There are many traditions we’re unable to share with the rest of the world due to our home in the antipodes. While they’re humming White Christmas, we’re sweating through Hot In The City. Eggnog might be refreshing at 4 degrees, but it’s certainly off the menu at 40. And regardless of what the purveyors of inflatable decorations say, Frosty will never look at home on a patch of Aussie grass. But one ornament that barely raises an eyebrow the world over is the Christmas film. December creeps around and there it is, adorning the schedule at the local cinema.
Since the 1960s there have been no less than 216 feature Christmas films, more than four a year. It’s not a religious thing; there’s seldom a manger in sight. So what keeps secular Australia queuing year after year?
On December 13, Rise Of The Guardians will seek to morph the historical Saint Nicholas. In this film he goes by the name North and sports Alec Baldwin’s best Russian accent. He’s accompanied by Hugh Jackman as Bunnymund (a distinctly Australian rabbit) and Isla Fisher as Tooth (a fairy who collects canines). Rounding them off is the silent Sandy, a guardian appointed by the Man In The Moon himself: “We go by many names, and take many forms. We bring wonder and hope, we bring joy and dreams. We are the Sandman and the Tooth Fairy, we are the Easter Bunny, and Santa. And our powers are greater than you ever imagine … It is our job to protect the children of the world. For as long as they believe in us, we will guard them with our lives.”
And that’s the element Rise Of The Guardians has in common with every festive film that’s ever come before: a call to believe. North may drive a super-sleigh, and Bunnymund may wield a devastating boomerang, but these stories always turn on a change of heart. Dakota Goyo (Real Steel, Thor) plays Jamie, a little boy who has given up on every one of the guardians. When the evil spirit Pitch threatens to drown the world in darkness, it’s up to these immortals to protect Earth’s children. But don’t be distracted by their attempts to recruit the wily Jack Frost (Chris Pine) to their cause. The fate of the world will inevitably turn on the faith of one small child. Sound familiar? That’s because it’s not a Christmas film if it doesn’t inspire someone to change their life.
Christmas films can be lots of things. Rudolph The Red Nosed Reindeer introduced us to cute; Arthur Christmas kept a long tradition of funny alive; Scrooged and Bad Santa have even made room for raunchy. But transformation is the theme most wedded to the occasion.

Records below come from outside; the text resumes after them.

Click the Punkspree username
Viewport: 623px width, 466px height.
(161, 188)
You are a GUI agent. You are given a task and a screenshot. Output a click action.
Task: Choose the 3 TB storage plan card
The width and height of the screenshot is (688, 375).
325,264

Since the days of Charles Dickens, Scrooge in all of his 22 manifestations from Seymour Hicks to Jim Carey has taught us there’s no future in being a skinflint; only a generous heart can live happily.
Miracle On 34th Street found Santa hired by a soulless shopping centre to impersonate himself. Kris Kringle not only had the task of convincing a little girl he was real but that there was reason to hope she would have a home and a family again.
Then there’s my personal favourite, The Little Drummer Boy. Stop-motion animation can’t dilute the sadness of a child whose heart is blackened by the murder of his parents and the destruction of their final gift. But an encounter with a baby in a manger brings about an unlooked for change: “Aaron’s heart was filled with joy and love, and he knew at last that the hate he had carried there was wrong, as all hatred will ever be.”
It’s this sort of transformation that Christmas films aim for every year, because Christmas itself has conversion at its very core. You can’t have God come down to earth and the world stay the same. We’ve been left hungry for the change he began. So society may trim Jesus out of every event, but it’s unwilling to eliminate the promise he brings: “And we all, who with unveiled faces contemplate the Lord’s glory, are being transformed into his image with ever-increasing glory” (2 Corinthians 3:18a, TNIV). But without Jesus, Hollywood finds itself annually picking over an assortment of unsatisfying saviours. North may be the biggest Santa yet, and the Sandman the purveyor of the sweetest dreams, but in a world where life is all about finding rather than losing yourself, they can hardly offer the transformation we long for. So this Christmas and the next and probably the one after that we’ll line up for a ticket’s worth of inspiration. We’ll laugh, we may even cry, but unless they let the real saviour back in it will be the heroes who continue to change, not us.